YOUR ASSIGNMENT. Retype the opening lines of the listing below, ending with the line that contains "番茄花园系统 (433, 61)", and leave out any pictures.

MATERIAL TO PROCESS.
========
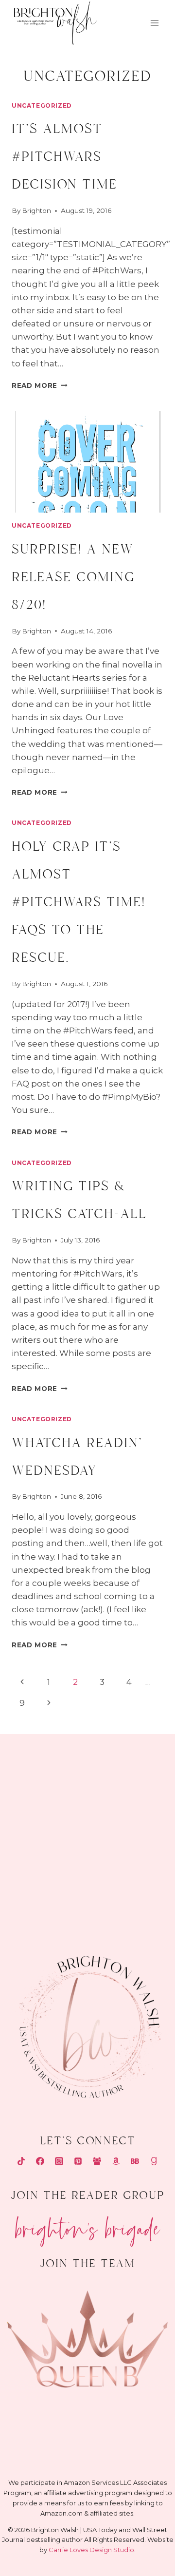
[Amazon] (116, 2161)
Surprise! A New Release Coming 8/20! (73, 577)
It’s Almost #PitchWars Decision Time (64, 157)
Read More (40, 385)
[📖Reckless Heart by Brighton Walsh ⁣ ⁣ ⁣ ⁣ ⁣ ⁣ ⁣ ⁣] (42, 1877)
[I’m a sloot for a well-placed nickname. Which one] (132, 1772)
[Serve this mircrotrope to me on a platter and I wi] (42, 1825)
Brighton (36, 210)
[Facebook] (40, 2161)
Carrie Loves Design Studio (91, 2550)
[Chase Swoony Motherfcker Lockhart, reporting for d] (42, 1772)
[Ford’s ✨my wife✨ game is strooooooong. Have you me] (132, 1825)
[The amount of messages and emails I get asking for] (132, 1877)
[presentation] (87, 462)
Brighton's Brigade (88, 2225)
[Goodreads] (154, 2161)
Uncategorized (42, 105)
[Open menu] (154, 23)
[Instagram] (59, 2161)
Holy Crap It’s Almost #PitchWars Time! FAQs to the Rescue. (78, 902)
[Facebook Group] (97, 2161)
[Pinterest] (78, 2161)
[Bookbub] (135, 2161)
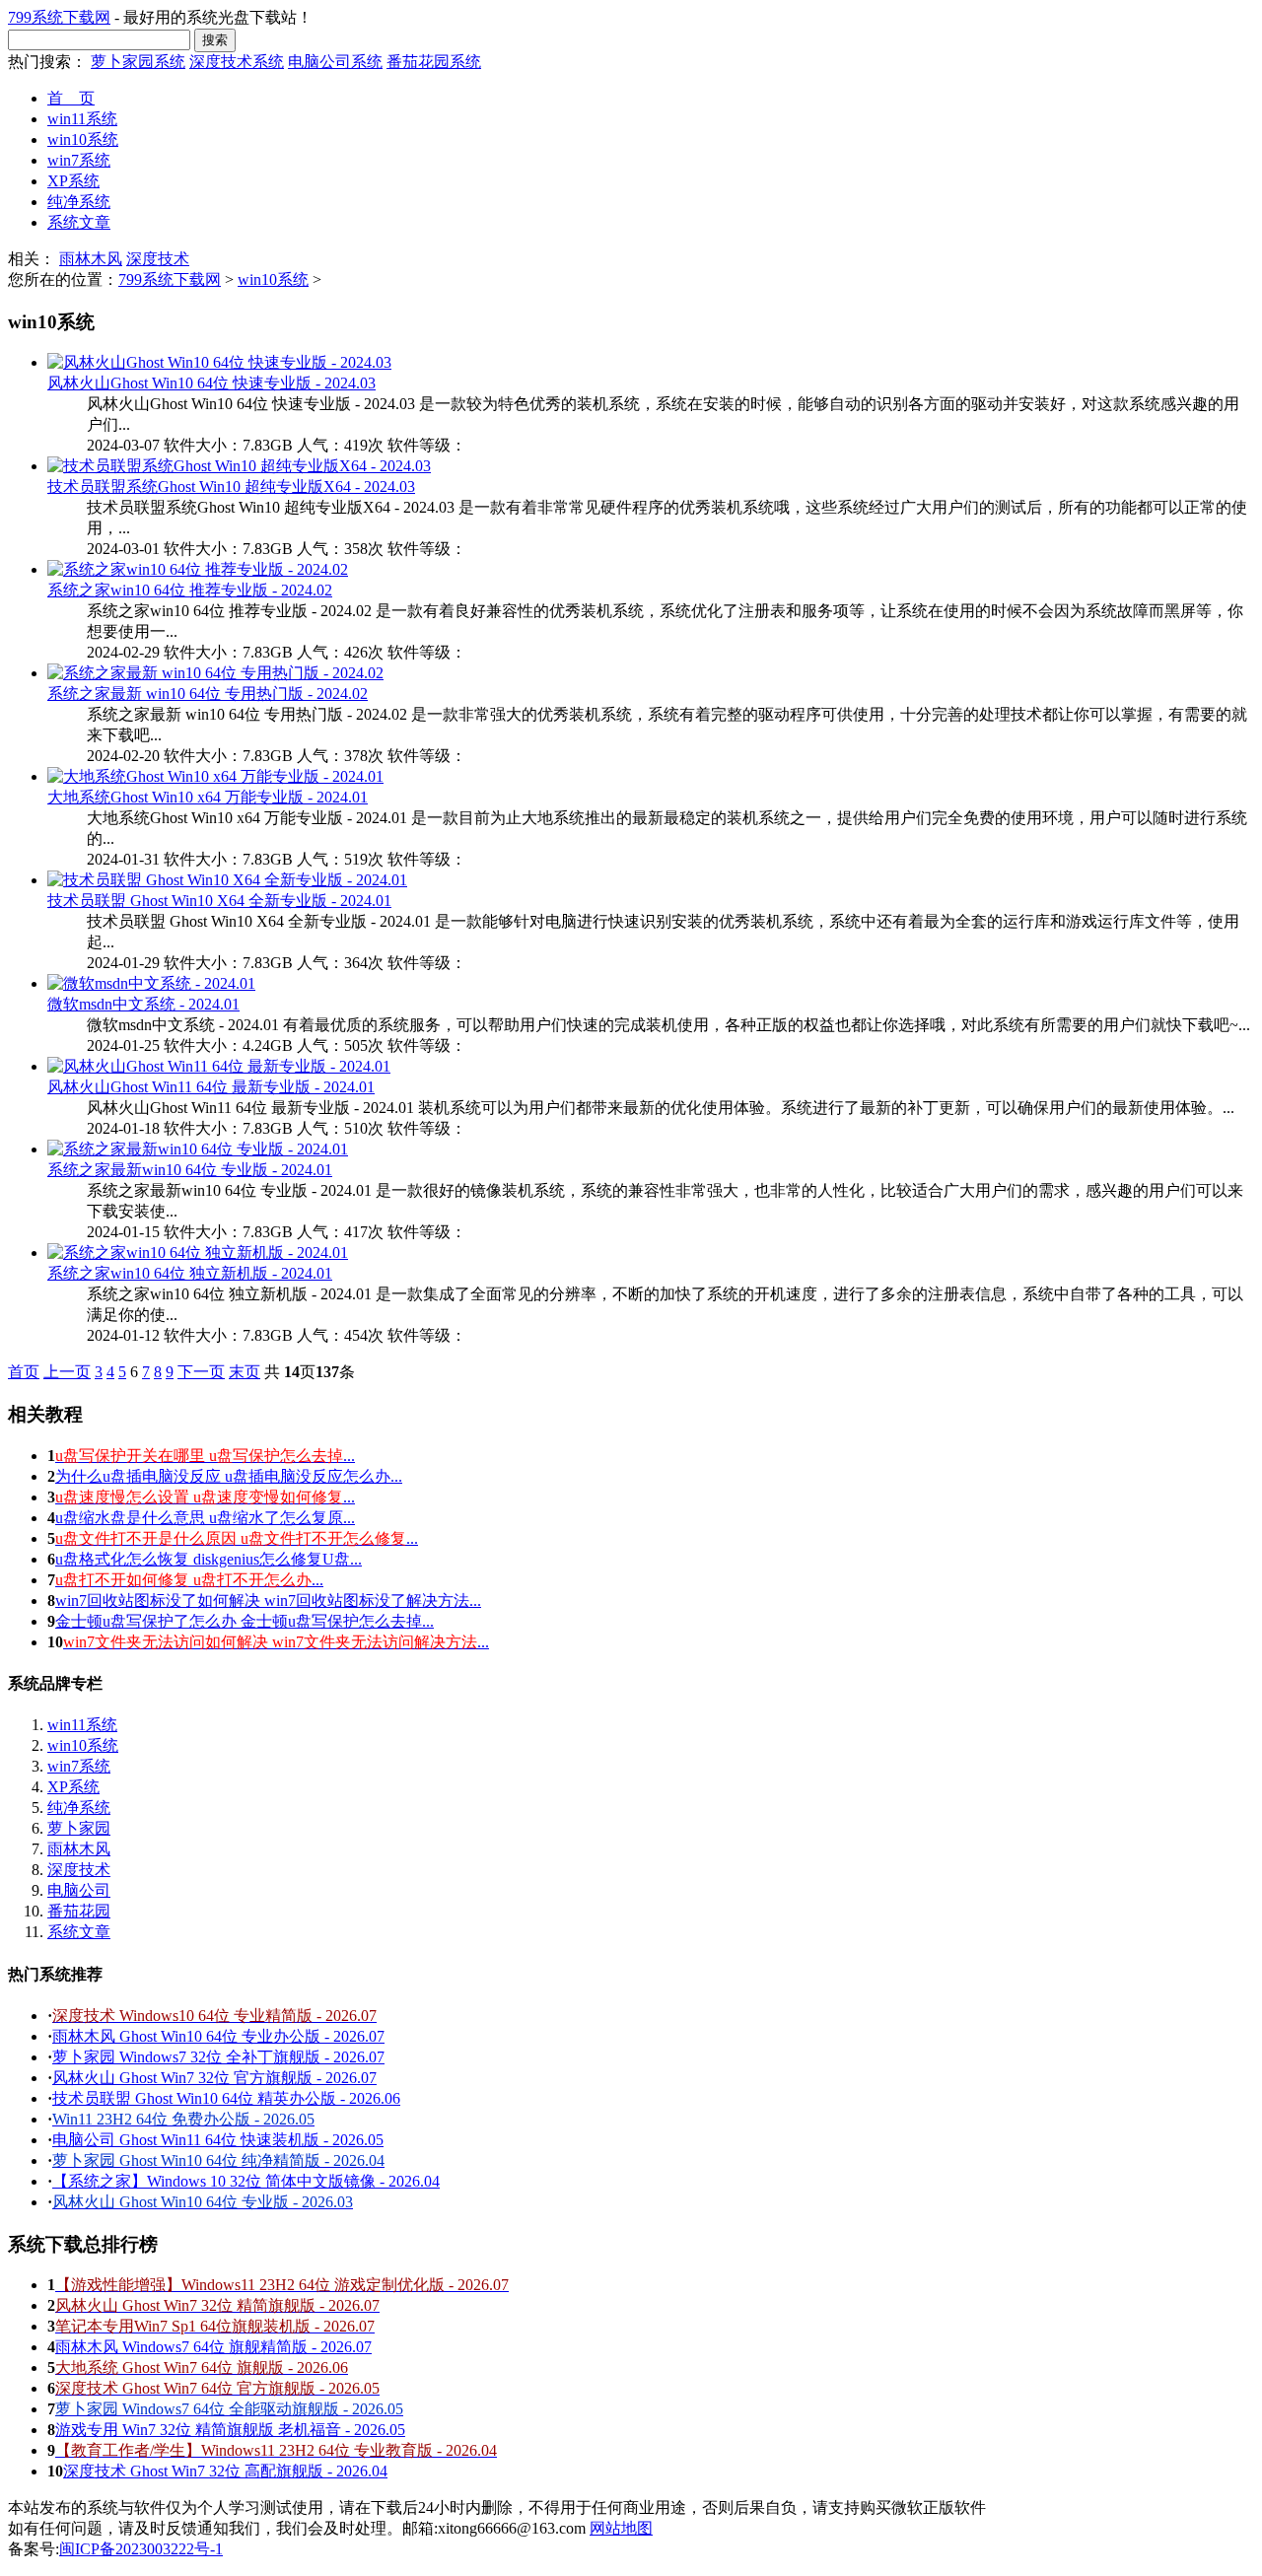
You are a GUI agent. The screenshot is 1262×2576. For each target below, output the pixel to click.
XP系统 (73, 181)
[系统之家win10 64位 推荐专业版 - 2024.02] (197, 569)
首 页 (71, 98)
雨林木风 (90, 258)
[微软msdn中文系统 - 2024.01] (151, 983)
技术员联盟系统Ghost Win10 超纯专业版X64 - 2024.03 (231, 486)
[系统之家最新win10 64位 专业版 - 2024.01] (197, 1149)
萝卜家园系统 (138, 61)
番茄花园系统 (433, 61)
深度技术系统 (236, 61)
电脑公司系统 (335, 61)
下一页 (201, 1371)
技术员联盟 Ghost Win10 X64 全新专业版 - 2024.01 (219, 900)
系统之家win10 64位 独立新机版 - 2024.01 (189, 1273)
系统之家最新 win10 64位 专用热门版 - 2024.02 (207, 693)
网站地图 (621, 2528)
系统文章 (78, 222)
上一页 (67, 1371)
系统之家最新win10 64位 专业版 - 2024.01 (189, 1169)
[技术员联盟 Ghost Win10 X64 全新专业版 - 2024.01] (227, 879)
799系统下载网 (59, 17)
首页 (23, 1371)
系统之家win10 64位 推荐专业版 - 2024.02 (189, 590)
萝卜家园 (78, 1828)
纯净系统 (78, 201)
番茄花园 (78, 1911)
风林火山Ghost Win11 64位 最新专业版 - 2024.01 (211, 1087)
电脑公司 (78, 1890)
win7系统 (78, 160)
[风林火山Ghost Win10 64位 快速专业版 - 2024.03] (219, 362)
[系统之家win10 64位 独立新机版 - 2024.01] (197, 1252)
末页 (244, 1371)
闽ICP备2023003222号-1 (141, 2549)
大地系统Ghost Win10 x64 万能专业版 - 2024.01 (207, 797)
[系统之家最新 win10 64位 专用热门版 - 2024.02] (215, 672)
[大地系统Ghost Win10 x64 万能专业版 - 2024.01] (215, 776)
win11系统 (82, 118)
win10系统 (82, 139)
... (205, 1455)
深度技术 (157, 258)
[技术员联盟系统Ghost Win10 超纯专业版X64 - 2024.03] (239, 465)
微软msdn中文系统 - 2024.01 (143, 1004)
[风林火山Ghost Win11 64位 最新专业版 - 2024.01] (218, 1066)
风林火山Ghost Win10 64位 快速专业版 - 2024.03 (211, 383)
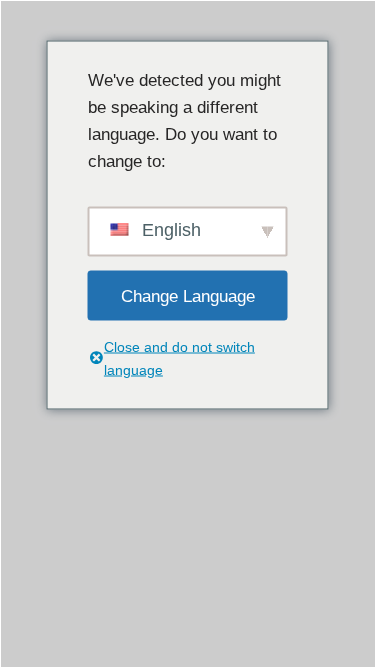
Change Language (188, 295)
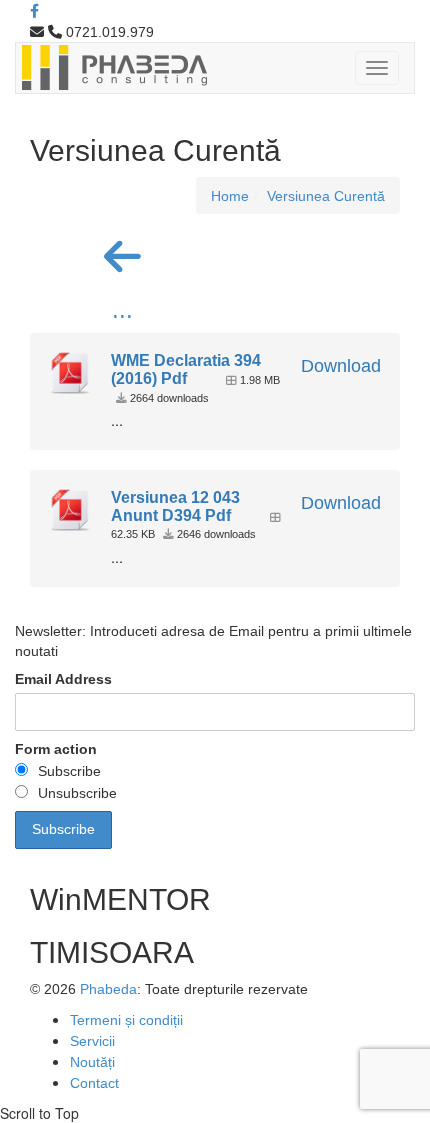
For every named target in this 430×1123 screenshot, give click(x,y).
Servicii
========
OUTPUT.
[Amazon] (116, 2161)
Surprise! A New Release Coming 8/20! (73, 577)
It’s Almost #PitchWars Decision Time (64, 157)
Read More (40, 385)
[📖Reckless Heart by Brighton Walsh ⁣ ⁣ ⁣ ⁣ ⁣ ⁣ ⁣ ⁣] (42, 1877)
[I’m a sloot for a well-placed nickname. Which one] (132, 1772)
[Serve this mircrotrope to me on a platter and I wi] (42, 1825)
Brighton (36, 210)
[Facebook] (40, 2161)
Carrie Loves Design Studio (91, 2550)
[Chase Swoony Motherfcker Lockhart, reporting for d] (42, 1772)
[Ford’s ✨my wife✨ game is strooooooong. Have you me] (132, 1825)
[The amount of messages and emails I get asking for] (132, 1877)
[presentation] (87, 462)
Brighton's Brigade (88, 2225)
[Goodreads] (154, 2161)
Uncategorized (42, 105)
[Open menu] (154, 23)
[Instagram] (59, 2161)
Holy Crap It’s Almost #PitchWars Time! FAQs to the Rescue. (78, 902)
[Facebook Group] (97, 2161)
[Pinterest] (78, 2161)
[Bookbub] (135, 2161)
You are a GUI agent. The screenshot is 1262×2576. For each target below, output the pixel to click.
XP系统 (73, 181)
[系统之家win10 64位 推荐专业版 - 2024.02] (197, 569)
首 页 (71, 98)
雨林木风 (90, 258)
[微软msdn中文系统 - 2024.01] (151, 983)
技术员联盟系统Ghost Win10 超纯专业版X64 - 2024.03 (231, 486)
[系统之家最新win10 64位 专业版 - 2024.01] (197, 1149)
萝卜家园系统 (138, 61)
番茄花园系统 (433, 61)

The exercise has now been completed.